Antony Cherukara — Chief Executive Officer

Yes.

Saket Kapoor — Kapoor and Company — Analyst

Okay. But the gap in the profitability, sir, if we remove the other income line item, then also there is a substantial gap in the nine months — yearly and the nine months as on date. So…

Antony Cherukara — Chief Executive Officer

So, as I said, EBITDA is at about 10.58 now year-to-date. So what we are seeing is getting into a range of 12 to 14, which I’ve always said where EBITDA will be.

Saket Kapoor — Kapoor and Company — Analyst

Okay. So this fourth quarter would be substantially higher then the average will go up to 12.5?

Antony Cherukara — Chief Executive Officer

I told this earlier also, there are two reasons for this. One is the commodity reduction that is happening is not accrued to the P&L as of now, as of year-to-date, December, which we expect it to happen in Q4. There is also an upward — I mean, the business is good in Q4 so far. So it is looking up, and we should be able to maintain that 12% to 14% range that we have always spoken about.

Saket Kapoor — Kapoor and Company — Analyst

Okay. So there is a gross margin expansion that is — we were expecting because of the…

Antony Cherukara — Chief Executive Officer

Yeah, definitely only — that is the only way that’s possible, right?

Saket Kapoor — Kapoor and Company — Analyst

Yes. Thank you for all the elaborate answers, sir, and all the best to Pankaj ji for his future endeavor.

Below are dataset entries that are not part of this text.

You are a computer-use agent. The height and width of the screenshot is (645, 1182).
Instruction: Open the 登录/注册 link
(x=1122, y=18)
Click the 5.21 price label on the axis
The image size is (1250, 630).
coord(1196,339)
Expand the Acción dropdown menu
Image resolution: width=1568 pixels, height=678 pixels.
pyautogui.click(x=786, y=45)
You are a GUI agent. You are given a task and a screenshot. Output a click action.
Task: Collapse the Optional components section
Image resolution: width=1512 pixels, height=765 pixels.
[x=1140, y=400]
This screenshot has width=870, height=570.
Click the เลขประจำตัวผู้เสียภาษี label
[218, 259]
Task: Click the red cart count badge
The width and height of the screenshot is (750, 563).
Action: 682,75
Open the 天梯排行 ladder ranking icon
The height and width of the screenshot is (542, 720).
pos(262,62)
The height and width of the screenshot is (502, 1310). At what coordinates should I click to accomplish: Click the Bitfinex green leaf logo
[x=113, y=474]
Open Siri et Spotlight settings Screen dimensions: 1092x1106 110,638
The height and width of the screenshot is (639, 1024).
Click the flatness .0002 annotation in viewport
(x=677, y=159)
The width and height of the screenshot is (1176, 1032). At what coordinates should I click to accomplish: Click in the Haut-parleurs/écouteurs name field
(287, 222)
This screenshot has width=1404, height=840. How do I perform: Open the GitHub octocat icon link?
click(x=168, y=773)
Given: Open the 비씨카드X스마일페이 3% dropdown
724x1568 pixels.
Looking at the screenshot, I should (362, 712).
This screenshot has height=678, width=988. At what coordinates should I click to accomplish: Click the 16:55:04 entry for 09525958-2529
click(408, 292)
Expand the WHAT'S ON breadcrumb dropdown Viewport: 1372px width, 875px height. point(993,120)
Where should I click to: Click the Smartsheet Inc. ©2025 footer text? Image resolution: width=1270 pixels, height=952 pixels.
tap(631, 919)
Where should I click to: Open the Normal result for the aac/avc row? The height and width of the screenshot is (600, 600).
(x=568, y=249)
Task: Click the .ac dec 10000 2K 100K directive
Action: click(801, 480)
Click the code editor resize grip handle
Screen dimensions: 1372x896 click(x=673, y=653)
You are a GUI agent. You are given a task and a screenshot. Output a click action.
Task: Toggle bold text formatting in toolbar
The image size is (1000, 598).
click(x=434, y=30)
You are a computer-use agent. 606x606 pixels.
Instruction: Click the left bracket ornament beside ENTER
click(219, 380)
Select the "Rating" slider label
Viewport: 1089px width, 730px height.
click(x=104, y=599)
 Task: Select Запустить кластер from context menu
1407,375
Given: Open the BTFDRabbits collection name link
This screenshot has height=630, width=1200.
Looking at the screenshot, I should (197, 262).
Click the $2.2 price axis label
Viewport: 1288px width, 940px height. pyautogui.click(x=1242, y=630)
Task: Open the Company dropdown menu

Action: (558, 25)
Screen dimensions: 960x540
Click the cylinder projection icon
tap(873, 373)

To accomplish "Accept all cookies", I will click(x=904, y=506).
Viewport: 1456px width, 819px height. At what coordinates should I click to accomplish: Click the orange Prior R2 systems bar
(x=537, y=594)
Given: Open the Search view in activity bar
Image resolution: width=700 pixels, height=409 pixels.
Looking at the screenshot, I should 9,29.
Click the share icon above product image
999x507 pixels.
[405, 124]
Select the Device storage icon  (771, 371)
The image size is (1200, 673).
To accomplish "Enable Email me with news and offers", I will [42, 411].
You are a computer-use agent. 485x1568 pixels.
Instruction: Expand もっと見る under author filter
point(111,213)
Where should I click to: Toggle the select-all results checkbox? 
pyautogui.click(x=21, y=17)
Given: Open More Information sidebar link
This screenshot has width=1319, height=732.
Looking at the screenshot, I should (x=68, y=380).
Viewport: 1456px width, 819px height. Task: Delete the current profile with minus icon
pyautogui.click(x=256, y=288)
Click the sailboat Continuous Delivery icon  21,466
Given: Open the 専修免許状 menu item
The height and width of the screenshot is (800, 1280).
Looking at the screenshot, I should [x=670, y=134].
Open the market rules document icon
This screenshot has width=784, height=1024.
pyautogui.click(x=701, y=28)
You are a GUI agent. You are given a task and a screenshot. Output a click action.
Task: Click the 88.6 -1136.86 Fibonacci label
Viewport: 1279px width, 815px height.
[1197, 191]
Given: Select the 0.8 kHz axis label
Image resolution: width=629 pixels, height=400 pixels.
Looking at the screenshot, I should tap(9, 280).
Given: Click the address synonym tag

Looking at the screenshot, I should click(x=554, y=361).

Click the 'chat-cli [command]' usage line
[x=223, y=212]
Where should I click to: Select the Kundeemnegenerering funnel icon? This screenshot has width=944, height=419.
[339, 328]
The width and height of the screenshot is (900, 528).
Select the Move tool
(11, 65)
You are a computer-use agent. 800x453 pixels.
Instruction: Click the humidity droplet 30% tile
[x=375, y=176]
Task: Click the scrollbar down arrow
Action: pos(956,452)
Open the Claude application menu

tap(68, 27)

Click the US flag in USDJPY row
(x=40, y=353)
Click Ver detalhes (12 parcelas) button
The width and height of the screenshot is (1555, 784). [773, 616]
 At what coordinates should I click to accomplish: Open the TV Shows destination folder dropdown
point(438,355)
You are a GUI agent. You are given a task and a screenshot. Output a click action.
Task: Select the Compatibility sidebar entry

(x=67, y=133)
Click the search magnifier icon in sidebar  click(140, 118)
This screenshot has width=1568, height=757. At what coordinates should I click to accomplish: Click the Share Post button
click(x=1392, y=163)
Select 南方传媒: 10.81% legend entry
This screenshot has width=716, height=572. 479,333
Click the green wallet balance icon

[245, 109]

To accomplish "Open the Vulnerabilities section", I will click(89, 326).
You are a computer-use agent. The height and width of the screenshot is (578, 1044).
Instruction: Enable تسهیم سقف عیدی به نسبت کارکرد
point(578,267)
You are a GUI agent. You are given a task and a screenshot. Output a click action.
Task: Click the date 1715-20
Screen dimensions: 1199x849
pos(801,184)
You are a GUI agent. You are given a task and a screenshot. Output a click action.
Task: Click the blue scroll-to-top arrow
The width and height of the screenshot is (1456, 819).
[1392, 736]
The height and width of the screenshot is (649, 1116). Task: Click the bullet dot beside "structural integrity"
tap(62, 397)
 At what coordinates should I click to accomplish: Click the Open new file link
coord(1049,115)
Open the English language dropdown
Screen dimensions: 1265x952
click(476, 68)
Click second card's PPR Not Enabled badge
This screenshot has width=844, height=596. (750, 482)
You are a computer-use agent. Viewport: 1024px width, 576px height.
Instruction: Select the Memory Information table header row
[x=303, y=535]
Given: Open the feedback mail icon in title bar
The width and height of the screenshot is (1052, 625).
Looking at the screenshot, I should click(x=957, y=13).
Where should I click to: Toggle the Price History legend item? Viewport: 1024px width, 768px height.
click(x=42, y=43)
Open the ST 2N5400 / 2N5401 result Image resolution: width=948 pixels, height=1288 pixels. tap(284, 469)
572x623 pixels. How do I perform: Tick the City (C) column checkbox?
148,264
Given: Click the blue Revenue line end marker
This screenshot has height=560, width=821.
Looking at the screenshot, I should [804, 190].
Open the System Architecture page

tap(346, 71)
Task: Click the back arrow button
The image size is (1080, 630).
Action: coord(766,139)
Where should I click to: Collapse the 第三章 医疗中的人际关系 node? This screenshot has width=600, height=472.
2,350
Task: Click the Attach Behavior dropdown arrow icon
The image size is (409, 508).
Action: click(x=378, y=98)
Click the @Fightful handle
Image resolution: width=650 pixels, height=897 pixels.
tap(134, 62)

And sir, I think then this change in inventory will get depleted. I think — there is an increase in inventory for 9 months to the tune of INR27 crores. With the improved revenue, this will get even out for the fourth quarter.

Antony Cherukara — Chief Executive Officer

Yes, inventory, we will be slightly upward compared to the previous financial year closing. The reason is simple that in June, July, we lose space because we are not able to do demand. We don’t want that to happen going into the new financial year. So there are some corrections that we are doing in that respect.

Saket Kapoor — Kapoor and Company — Analyst

Okay, okay. Thank you once again, sir, for all the elaborate answers, and all the best. Will try to get in touch with you next time.

Antony Cherukara — Chief Executive Officer

Thank you.

Operator

Thank you. Ladies and gentlemen, this was the last question for today. I would now like to hand the conference over to the management for closing comments.

Antony Cherukara — Chief Executive Officer

Yes. So, thank you, everyone, and we look forward to a good Q4, as I have mentioned. So far, the going is good. January was good. We expect February to be good. We look forward to meeting you all in the month of May. Thank you.